Youth Study Center/Barnes
Since 1826, children who were convicted of crimes in Philadelphia were housed separately from adult criminals. For example, there was the House of Refuge at 22nd and Brown briefly mentioned in our website article here. Children awaiting trial, however, were still detained with adult criminals. In 1901 the Pennsylvania Society for the Protection of Children from Cruelty was established and the City Councils passed the House of Detention Act, which, as the bill's name suggests, recommended the building of a combined juvenile detention center and court to keep child and adult criminal detainees separated. The view, on paper, turned from punishment to education and love as a way to reform. In 1909 a House of Detention was built at 22nd and Arch Street, a beautiful four-story building of granite, limestone, brick, and terra cotta. No name was placed on the building so as not to mark its purpose in the residential neighborhood, nor leave any stigma on the young temporary inhabitants.
Photo from 1909 looking northeast at the Juvenile Court and House of Detention at 22nd and Arch Streets.

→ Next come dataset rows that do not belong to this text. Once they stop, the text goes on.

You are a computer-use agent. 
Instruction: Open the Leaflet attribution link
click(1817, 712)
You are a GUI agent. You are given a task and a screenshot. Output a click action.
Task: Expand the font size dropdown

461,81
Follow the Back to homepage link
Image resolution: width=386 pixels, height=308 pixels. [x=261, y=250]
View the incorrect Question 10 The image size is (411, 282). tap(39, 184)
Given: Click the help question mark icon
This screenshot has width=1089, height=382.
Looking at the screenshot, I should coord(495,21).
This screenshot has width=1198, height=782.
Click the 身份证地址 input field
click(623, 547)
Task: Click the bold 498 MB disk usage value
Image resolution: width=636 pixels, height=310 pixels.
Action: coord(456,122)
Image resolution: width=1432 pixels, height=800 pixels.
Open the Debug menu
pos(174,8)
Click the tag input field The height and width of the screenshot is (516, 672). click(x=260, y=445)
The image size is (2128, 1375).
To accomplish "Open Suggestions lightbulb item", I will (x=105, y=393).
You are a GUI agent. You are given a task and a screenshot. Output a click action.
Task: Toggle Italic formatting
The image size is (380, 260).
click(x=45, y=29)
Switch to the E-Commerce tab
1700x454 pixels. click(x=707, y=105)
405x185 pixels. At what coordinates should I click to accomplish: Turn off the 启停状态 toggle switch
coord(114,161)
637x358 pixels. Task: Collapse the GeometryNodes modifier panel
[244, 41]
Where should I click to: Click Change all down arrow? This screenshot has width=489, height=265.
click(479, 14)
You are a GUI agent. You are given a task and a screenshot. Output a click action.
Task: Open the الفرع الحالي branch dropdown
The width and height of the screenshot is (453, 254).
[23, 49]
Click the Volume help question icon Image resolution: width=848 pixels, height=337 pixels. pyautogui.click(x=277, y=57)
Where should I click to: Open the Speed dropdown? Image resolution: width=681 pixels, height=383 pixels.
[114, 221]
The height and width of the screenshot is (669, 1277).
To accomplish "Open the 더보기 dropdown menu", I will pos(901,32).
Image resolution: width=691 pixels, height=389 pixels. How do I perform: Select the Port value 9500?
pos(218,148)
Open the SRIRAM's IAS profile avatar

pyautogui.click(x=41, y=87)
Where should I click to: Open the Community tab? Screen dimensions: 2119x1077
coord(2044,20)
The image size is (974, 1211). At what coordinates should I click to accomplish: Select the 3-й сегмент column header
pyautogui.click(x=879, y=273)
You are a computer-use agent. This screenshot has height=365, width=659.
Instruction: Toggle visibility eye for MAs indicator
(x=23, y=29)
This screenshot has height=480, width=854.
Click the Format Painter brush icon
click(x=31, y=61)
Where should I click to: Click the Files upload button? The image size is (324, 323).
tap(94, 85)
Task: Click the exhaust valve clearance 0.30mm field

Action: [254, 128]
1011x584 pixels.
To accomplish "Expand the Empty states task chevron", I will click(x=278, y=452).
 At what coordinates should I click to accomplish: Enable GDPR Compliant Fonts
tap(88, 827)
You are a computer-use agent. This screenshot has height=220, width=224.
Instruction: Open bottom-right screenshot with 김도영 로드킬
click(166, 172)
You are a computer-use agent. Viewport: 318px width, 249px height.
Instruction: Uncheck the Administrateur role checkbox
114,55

This was designed by controversial municipal architect Philip Johnson.
Same view today of the apartment building it has become. The rooftop exercise yard has been closed in. For more on this building see the Hidden City article from 2012 here.
Around the time that the House of Detention was finished, work had begun on the new Fairmount Parkway, a diagonal grand boulevard that would cut across, and wipe out, the regular street grid of Philadelphia.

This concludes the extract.